It's time we let legal immigrants vote in local elections. Doing so could save us from becoming like France!
When Amherst, Cambridge, or Brookline comes up with an idea – spanking bans, nuclear-free zones, or censoring West Side Story – it’s easy to roll your eyes. So it might seem with giving immigrants the right to vote in local elections, a plan that all three communities have asked the Massachusetts Legislature to approve. But this idea is not confined to left-wing burgs. Newton, Wayland, and even Boston have passed or are considering similar proposals. And nationwide, New York, Chicago, and at least four municipalities in Maryland – none of which is axiomatically loopy – allow noncitizens to vote in some local elections (such as for school boards) or have recently done so. So before dismissing the notion outright, consider that this might just be something that makes sense.
Note that we’re only talking about legal immigrants – those with green cards who are here for the long haul. They number about 300,000 in Massachusetts. They’re just like the rest of us: They have jobs and homes, their kids go to local schools, and they pay taxes.
And if they are just like the rest of us, why not let them vote? The standard response, typically delivered with much harrumphing, is that they’re not citizens. One can imagine King George III delivering the same message, a message that Colonists 234 years ago rejected when they threw tea into Boston Harbor. In fact, early on in the nation’s history, most states allowed noncitizens to vote (that generally ended in the early 1900s, largely because of a backlash against European immigrants). So did Massachusetts, up until 1811. And, while the US Constitution sets the rules for voting in national elections, decisions about who is eligible to vote in local elections are up to each of the 50 states – an explicit recognition that US citizenship need not be critical to granting the right to vote.
Some opponents to immigrant voting may admit all this, but argue that if we grant immigrants voting rights, then the incentive to become a citizen is reduced. The harm in this, they say, is an increasing fragmentation of American society. It’s an important and seemingly compelling argument. As a matter of logic, however, it’s upside down: Granting voting rights in local elections should encourage, not discourage, immigrants from becoming part of American society.
Voting is a (perhaps the) key mechanism for any of us to become involved in how our communities are run. Allow immigrants a foot in the door – some small say over local schools or town politics – and you should see them become more engaged and more imbued with American values. “Voting encourages citizenship,” says Ronald Hayduk, cofounder of the New York-based Immigrant Voting Project. Ali Noorani, executive director of the Massachusetts Immigrant and Refugee Advocacy Coalition, argues the same thing.
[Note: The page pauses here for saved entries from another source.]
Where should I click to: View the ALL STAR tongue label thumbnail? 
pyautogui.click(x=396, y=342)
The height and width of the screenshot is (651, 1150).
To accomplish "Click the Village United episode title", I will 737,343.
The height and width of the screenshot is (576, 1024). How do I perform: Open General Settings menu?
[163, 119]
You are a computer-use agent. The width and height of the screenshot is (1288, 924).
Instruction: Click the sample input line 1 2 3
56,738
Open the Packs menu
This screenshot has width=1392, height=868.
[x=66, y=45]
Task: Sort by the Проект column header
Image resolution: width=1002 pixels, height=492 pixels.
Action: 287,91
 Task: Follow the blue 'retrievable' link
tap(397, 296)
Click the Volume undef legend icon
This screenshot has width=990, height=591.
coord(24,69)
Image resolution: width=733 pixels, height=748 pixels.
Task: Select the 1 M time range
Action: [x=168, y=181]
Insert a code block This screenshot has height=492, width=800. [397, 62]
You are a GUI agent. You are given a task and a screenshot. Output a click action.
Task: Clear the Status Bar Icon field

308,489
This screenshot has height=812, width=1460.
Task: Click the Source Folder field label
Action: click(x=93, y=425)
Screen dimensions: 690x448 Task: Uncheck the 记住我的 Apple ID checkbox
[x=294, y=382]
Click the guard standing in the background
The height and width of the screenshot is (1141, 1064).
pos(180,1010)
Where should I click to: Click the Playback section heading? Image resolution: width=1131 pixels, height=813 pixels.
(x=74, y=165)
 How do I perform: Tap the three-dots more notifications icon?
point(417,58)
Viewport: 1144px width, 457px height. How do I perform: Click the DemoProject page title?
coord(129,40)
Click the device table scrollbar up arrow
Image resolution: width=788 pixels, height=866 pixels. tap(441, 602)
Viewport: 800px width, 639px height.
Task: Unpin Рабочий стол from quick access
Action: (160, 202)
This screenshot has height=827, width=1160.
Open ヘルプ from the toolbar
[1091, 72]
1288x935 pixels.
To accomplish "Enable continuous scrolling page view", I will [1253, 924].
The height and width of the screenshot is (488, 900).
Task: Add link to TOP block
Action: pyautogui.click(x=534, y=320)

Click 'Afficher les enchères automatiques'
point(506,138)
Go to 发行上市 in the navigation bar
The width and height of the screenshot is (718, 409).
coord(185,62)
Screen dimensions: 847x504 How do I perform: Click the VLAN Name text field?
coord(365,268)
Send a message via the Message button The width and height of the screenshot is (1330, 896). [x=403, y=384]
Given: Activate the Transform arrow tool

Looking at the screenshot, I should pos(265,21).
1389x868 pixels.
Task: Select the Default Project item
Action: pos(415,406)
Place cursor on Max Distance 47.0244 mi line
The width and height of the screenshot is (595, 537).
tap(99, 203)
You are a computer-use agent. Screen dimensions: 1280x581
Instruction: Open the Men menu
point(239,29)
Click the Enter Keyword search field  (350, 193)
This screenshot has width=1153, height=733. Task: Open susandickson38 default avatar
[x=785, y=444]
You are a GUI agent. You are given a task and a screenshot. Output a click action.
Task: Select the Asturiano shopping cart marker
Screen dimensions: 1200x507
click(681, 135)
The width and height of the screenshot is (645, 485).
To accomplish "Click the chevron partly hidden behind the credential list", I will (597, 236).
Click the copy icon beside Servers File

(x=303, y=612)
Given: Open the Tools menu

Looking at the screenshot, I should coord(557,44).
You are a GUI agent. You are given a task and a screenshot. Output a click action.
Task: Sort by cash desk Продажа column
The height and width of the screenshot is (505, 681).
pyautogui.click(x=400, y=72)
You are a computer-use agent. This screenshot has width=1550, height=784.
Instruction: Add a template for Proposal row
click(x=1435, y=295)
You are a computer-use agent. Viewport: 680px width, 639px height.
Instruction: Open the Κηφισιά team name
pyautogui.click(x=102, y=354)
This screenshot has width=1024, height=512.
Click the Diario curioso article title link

More than just theory, this is an argument that can be empirically tested. Take Chicago, for example. If the critics were right, then one would expect to have seen a reduction in applications for citizenship after noncitizens were allowed to vote in elections for local school councils. Instead, the reverse has been true. From 2005 to 2006, such applications in the Chicago area increased by 32 percent – far higher than other areas of the country – “and it continues to go up rapidly,” says Joshua Hoyt, executive director of the Illinois Coalition for Immigrant and Refugee Rights.
That’s all to the good, but here’s the real reason I favor immigrant voting: I don’t want us to become like the Netherlands or – God forbid – France. Both countries have growing immigrant populations, and both find themselves divided, with the newcomers dangerously unassimilated, living as if in a world apart. One of the great fears that run through all of our domestic debates over immigration is that America faces this risk as well.
Immigrant voting is one way to battle against that. One doesn’t have to agree or disagree with amnesty for illegals to recognize that it is a good thing for legal immigrants to become assimilated, to become – to resurrect a regrettably unfashionable term – part of the American melting pot. Letting noncitizens vote is not only a matter of justice, it’s also a matter of keeping this nation whole.